There are no real mysteries about germination, although some would have you believe that all kinds of potions are required for grass seed to germinate. It's a process that's been taking place for millions of years without our intervention. By understanding a seed's basic requirements, we can then utilise or adapt environmental conditions that support germination and seedling development.
Seed Structure and Germination
That dry husky thing, that arrives every year as your seed mixture, holds far more than its appearance would convey. Locked inside every seed is the blueprint to producing a quality turf, but only if given the correct conditions to fulfil that potential. Without the combination of adequate oxygen, temperature and water, the process cannot take place. This may sound fairly obvious, but it is usually one of these key factors that are missing if you're having trouble in getting your seed to germinate
During seed germination the seed has to absorb water, which swells the seed to break the outer husk and trigger the embryo into producing the hormone gibberellin (GA). This growth regulating hormone activates the aleurone layer which, in turn, secretes amylase for the hydrolysis of starch and proteins into the endosperm. The breakdown of the starchy endosperm then supplies sugars, which are consumed by the emerging radicle extension from the seed and feed early roots and first leaf development.

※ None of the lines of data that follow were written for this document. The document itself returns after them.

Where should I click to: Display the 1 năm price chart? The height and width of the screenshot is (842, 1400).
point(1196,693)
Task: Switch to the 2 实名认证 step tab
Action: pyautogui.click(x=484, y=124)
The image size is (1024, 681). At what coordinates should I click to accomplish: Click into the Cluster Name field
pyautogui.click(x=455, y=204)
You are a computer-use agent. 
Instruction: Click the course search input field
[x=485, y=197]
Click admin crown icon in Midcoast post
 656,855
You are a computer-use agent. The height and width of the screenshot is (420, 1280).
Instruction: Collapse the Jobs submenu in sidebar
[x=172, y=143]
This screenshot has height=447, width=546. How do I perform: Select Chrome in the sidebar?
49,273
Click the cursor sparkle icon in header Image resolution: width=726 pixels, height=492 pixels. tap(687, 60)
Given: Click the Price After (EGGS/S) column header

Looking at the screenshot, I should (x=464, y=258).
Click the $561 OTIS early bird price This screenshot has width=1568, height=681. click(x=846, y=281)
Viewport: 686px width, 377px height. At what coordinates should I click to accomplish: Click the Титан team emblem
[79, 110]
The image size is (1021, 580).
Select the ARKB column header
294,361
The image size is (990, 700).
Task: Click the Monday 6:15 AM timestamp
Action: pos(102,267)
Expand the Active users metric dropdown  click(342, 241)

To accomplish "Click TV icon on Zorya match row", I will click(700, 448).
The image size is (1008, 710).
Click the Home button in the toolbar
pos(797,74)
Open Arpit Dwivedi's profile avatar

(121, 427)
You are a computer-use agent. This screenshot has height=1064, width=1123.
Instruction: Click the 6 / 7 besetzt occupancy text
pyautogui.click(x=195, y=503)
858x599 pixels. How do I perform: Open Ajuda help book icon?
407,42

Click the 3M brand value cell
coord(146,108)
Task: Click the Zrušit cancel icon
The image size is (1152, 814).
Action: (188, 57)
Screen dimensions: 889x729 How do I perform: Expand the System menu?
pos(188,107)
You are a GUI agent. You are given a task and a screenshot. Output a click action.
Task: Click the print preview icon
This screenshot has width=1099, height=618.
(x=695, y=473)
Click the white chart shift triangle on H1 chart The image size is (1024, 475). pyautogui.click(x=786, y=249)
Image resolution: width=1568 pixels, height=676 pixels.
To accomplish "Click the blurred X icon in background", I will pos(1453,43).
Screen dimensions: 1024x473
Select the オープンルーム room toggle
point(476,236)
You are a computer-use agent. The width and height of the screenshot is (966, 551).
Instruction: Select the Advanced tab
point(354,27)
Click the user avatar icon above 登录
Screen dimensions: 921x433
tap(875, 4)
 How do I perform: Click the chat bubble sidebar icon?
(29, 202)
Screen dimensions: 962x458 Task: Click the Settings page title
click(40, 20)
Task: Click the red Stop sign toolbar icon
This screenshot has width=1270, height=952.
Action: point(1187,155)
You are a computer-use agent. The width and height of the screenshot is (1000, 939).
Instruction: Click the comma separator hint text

It is at this point, when the seedling has exhausted the food reserves within the seed, that germination ends and establishment starts. This is a critical phase in the life of the grass plant when they are most vulnerable to mechanical damage, water stress and disease. The seed has now done its job and no longer has any influence on further development. It is then external environmental conditions which determine how successful establishment is.
Soil Temperature and Germination
So, with these basic requirements in mind, let's look at some points for consideration for your pending renovation programmes.
No matter the weather conditions, a lot of grass seed is going to be sown out this coming spring but, at this time of year, it makes sense to focus on soil temperature in relation to germination. Obviously, the goal is to achieve the very best results, whether renovating or establishing new sports surfaces.
The first step for the seed in its germination process is the absorption of water. In early spring, there will be plenty of water/moisture available for the seed, but later on, especially if the seed bed preparation is done without regard to the capillary water, water shortage can be fatal.
Germination is strongly related to soil temperature. The higher the soil temperature is in spring the quicker germination will be. Seeds sown in conditions below the basic (minimum) temperature for germination (this value varies from species to species), will not start their germination processes.
If a seed needs to wait for suitable ground temperatures, there is an increased risk of reduced seed viability through either rotting or the food source within the seed becoming depleted as the seed falls in and out of the germination process.
Danish research has shown that the respective grass species require certain accumulated soil temperatures before they will achieve suitable germination levels. A seeds germination rate can be calculated based on the temperature sum. The temperature sum is defined by the daily temperature the seed is exposed to minus the basic temperature for germination.
The table shows the basic temperatures that different grass species need in order to initiate the germination process. For example Poa pratensis has a basic temperature of 3OC. Once sown, the soil temperature will begin to influence the seed germination process. Therefore, one day at 10OC will add 7OC to the temperature sum (average temperature minus the basic temperature equals the temperature sum). Furthermore, a weekly average temperature of 11OC will give a temperature sum of 56OC and so on. The temperature sum is a vital component in the prediction of the rate of seed germination.
Temperature sums can be translated backwards into days. In figure 3, the number of days required for seeds to reach 50% germination can be seen for four different grass species at three different average temperatures.
As you can see with all four species, increased average temperature improves germination rates dramatically. In reality, average temperatures as low as 5OC are not ideal to kick start the germination process. These values highlight the importance of temperature as a key factor in this complex process.
Only a small increase in daily averages results in a large change in the temperature sum which, in turn, leads to a very visible reduction in germination time. Equally, higher soil temperatures will result in faster seedling growth and overall establishment. Lolium perenne is, naturally, a rapid germinator, but unfortunately so is Poa annua!
Germination test is one of the most important parts of the certification regulations. In the laboratory, Lolium perenne must germinate eighty percent as a minimum, but in lab practice well over ninety is often achieved. The pictures show Lolium perenne seven days after test start, which equals the first counting in Lolium perenne. The shoots are now already approximately seven centimetres high due to optimal conditions (30OC day temperature for 8 hours + light for 8 hours and 20OC night temperature for 16 hours), which cannot be reached in the field, even though it is worth a try. The second count, after fourteen days, will normally only add zero or a few percent to the germination. In the field, we also want fast germination in order to maximise germination rates.
This, therefore, highlights the significance of the forthcoming months and the weather they may bring. Will there be the prolonged winters of previous years, or will warm south westerly winds bring an early spring?
Predicting the climate we will experience can be left to the weatherman, but judging when best to sow your mixtures lies in your hands in making use of your facilities equipment and local weather conditions. Forcing seed to germinate into conditions which will not sustain good growth thereafter is not good practice!